HLA genes (genes that control how the immune system identifies foreign substances as well as the body’s own tissues) have been associated with MS, most strongly, the HLA-DRB1*1501 gene. The IMSGC screened the genetic material in the HLA region in 930 “trio families,” which comprise people with MS and their parents (480 from the United Kingdom and 450 from the United States). They excluded families in which either parent carried the HLA-DRB1*1501 gene, to eliminate it as a confounding factor. The results show a significant association between the HLA-C*05 gene and protection from MS. The IMSGC confirmed this association in a group of 721 patients with sporadic MS and 3,660 controls without MS.
The authors note that replication of these findings will be necessary in independent cohorts. If confirmed, these findings may shed new light on the immune attack on the brain and spinal cord in MS. The HLA-C gene family instructs molecules that interact with natural killer cells --a group of immune cells that home in on and kill viral and cancer cells that have invaded the body.
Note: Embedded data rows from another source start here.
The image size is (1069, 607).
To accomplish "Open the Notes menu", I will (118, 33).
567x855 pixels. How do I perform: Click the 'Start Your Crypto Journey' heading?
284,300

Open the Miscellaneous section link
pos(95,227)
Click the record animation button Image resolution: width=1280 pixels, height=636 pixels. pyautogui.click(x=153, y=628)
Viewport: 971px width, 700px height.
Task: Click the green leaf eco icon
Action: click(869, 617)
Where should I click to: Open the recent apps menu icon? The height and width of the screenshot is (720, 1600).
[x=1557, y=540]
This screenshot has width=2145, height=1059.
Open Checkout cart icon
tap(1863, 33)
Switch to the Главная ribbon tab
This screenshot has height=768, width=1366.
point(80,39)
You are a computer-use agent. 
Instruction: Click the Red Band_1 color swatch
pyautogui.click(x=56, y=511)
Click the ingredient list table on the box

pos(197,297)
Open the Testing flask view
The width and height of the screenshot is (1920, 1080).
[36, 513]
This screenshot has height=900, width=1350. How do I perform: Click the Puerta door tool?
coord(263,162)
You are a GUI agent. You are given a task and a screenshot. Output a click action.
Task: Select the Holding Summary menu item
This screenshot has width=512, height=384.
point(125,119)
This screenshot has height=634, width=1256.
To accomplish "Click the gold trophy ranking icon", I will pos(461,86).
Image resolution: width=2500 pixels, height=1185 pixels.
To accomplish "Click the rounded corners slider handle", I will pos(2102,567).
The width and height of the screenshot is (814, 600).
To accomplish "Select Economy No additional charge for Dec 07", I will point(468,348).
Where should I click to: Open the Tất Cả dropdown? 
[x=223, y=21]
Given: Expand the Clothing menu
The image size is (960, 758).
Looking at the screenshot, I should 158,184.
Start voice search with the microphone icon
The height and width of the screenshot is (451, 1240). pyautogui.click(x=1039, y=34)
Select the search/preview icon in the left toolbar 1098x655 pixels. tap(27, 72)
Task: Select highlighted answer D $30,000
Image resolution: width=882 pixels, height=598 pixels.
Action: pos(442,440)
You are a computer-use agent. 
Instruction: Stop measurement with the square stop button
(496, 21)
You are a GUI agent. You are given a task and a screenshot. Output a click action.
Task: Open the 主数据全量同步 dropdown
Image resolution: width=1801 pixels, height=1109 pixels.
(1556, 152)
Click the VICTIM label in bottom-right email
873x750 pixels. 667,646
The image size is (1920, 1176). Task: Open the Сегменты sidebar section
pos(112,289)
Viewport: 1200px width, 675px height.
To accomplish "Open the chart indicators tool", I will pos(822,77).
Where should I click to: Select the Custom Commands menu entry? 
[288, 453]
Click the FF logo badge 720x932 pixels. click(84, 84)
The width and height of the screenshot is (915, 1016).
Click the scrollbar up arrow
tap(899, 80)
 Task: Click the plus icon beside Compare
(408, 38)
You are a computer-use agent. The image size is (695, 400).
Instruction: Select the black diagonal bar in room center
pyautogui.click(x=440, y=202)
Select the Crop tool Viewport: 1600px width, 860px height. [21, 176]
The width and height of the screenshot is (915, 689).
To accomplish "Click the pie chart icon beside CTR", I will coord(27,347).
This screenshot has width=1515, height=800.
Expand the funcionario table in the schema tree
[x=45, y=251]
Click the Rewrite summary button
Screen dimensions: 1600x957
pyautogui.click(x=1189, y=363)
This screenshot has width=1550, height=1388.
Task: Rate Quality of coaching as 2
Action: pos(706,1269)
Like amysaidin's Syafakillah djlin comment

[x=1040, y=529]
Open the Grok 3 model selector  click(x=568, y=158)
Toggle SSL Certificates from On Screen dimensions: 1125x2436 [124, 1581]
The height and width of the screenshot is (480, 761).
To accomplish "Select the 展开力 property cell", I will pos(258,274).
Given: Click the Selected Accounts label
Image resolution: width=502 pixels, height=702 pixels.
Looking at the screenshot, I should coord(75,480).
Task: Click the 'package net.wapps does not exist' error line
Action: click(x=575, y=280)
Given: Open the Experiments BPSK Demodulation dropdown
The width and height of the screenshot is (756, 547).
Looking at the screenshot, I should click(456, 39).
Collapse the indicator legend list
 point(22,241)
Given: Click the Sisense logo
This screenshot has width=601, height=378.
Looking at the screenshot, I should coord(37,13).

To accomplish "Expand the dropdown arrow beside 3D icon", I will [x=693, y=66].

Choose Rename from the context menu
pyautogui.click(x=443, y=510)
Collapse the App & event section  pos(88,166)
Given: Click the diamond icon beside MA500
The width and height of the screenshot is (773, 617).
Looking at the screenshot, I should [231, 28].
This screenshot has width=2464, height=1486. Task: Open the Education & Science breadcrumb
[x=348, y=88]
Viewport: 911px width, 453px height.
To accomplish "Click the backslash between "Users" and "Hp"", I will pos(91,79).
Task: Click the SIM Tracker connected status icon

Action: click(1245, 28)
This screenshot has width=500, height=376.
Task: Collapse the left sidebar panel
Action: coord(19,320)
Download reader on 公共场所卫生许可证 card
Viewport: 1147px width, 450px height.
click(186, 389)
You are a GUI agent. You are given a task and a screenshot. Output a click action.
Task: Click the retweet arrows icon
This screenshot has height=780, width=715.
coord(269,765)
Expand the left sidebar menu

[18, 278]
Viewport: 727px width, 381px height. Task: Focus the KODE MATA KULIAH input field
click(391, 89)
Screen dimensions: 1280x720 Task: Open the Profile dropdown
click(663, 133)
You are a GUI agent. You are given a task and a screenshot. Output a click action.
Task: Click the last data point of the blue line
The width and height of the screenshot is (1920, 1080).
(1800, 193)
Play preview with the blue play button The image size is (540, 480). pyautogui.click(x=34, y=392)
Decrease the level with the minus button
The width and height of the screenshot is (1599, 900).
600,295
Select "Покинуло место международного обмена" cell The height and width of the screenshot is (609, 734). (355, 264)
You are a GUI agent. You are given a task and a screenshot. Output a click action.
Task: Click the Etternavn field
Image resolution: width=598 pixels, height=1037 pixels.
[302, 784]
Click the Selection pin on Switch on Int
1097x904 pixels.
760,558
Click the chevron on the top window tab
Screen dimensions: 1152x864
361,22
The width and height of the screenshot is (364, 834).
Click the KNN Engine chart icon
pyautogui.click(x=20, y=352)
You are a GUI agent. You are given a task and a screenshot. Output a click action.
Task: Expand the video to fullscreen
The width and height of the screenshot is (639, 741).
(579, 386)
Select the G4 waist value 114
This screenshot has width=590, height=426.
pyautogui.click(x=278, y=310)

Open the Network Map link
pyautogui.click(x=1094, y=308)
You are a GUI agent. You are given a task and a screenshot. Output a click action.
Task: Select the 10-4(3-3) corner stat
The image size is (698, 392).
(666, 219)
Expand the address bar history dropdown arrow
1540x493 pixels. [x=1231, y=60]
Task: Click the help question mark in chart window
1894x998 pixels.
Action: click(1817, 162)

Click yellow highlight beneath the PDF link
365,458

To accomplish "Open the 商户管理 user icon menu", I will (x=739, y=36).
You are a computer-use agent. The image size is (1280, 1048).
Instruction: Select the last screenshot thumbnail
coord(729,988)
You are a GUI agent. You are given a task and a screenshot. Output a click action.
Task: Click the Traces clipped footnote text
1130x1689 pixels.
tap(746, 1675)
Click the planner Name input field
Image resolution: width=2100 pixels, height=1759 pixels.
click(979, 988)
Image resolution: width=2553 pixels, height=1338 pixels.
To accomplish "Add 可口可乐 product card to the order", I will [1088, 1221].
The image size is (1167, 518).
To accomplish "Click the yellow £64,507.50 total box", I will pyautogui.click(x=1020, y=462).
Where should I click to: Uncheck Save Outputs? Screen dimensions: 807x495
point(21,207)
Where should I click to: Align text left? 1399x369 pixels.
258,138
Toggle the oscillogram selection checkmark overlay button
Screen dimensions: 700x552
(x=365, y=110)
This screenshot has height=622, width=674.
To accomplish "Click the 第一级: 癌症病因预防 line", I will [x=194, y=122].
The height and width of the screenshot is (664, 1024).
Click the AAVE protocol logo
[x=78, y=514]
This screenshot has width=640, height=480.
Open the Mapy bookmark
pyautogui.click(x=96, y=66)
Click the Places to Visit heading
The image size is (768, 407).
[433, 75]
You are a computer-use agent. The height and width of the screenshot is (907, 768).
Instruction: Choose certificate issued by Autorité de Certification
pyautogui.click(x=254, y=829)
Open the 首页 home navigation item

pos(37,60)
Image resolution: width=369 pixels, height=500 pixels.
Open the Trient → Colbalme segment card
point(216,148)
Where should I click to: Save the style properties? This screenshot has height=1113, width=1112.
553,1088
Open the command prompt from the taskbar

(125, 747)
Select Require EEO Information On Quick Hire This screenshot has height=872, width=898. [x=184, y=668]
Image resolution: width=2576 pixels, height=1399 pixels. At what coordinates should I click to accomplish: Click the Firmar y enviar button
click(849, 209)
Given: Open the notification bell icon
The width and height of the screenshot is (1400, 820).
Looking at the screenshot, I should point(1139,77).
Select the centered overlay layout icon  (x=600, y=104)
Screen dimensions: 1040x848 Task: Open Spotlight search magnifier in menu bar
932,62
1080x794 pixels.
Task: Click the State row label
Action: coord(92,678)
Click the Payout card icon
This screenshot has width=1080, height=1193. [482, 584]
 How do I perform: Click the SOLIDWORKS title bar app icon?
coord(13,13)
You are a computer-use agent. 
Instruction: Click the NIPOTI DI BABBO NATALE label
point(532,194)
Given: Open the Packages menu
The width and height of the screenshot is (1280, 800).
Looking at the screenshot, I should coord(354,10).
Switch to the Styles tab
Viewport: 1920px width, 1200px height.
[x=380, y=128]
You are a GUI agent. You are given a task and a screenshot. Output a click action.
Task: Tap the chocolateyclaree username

Some research suggests that these cells may play a protective role in MS.
This IMSGC includes Dr. Hafler, Dr. Stephen Hauser (UCSF), Dr. Eric Lander (Broad Institute of MIT and Harvard), Drs. Alistair Compston and Stephen Sawcer (University of Cambridge), Drs. Jonathan Haines (Vanderbilt University) and Margaret Pericak-Vance (Duke University), Dr. Jorge Oksenberg (UCSF), and others. This multinational effort allows the researchers to compile information on numerous patients, enhancing the statistical power of their findings.
The IMSGC is currently mapping the genome (all of the genetic material within humans) of MS using a DNA chip that enables investigators to test 500,000 individual genetic locations at one time for possible involvement in MS. The Society committed $1.1 million to jump-start this effort, and joined with Harvard to raise a total of $3.63 million to complete the project. The results are expected to be presented at a scientific meeting this year.